## YOUR TASK
In the listing below, count each line that contains "Given". The reply is that count and nothing else.

## EXTRACTED INFORMATION
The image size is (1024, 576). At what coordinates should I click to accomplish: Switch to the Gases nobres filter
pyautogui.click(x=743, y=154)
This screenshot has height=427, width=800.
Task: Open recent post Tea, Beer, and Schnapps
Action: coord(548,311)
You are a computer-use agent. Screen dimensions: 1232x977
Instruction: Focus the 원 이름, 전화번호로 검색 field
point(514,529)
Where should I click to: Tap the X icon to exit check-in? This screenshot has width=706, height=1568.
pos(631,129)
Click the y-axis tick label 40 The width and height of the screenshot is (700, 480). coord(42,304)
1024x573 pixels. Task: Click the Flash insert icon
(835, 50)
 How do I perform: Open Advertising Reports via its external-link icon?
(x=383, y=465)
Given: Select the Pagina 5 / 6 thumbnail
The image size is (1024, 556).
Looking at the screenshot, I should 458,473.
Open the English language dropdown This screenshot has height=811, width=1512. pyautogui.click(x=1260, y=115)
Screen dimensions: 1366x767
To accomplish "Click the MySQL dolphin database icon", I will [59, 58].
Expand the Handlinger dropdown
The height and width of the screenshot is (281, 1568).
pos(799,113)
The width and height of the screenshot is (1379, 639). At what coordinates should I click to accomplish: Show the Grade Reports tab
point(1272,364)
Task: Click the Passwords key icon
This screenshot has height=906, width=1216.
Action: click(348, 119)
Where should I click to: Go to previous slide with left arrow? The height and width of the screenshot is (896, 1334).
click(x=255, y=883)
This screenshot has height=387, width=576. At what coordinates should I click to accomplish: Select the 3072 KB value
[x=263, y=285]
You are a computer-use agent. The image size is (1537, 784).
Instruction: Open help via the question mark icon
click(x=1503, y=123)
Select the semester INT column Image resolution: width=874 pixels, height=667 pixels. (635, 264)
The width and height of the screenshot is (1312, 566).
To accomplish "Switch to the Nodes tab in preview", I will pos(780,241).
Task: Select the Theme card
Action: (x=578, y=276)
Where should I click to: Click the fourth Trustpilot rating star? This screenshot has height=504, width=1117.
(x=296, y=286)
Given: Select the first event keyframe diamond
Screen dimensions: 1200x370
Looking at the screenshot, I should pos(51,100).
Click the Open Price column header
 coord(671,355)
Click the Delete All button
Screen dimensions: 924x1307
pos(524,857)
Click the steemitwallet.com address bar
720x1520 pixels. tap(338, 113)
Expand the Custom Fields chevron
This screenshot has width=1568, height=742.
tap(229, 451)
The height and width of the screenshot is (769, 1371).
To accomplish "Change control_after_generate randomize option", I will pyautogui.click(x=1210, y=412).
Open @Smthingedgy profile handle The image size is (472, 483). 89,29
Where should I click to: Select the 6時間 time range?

## TASK RESPONSE
2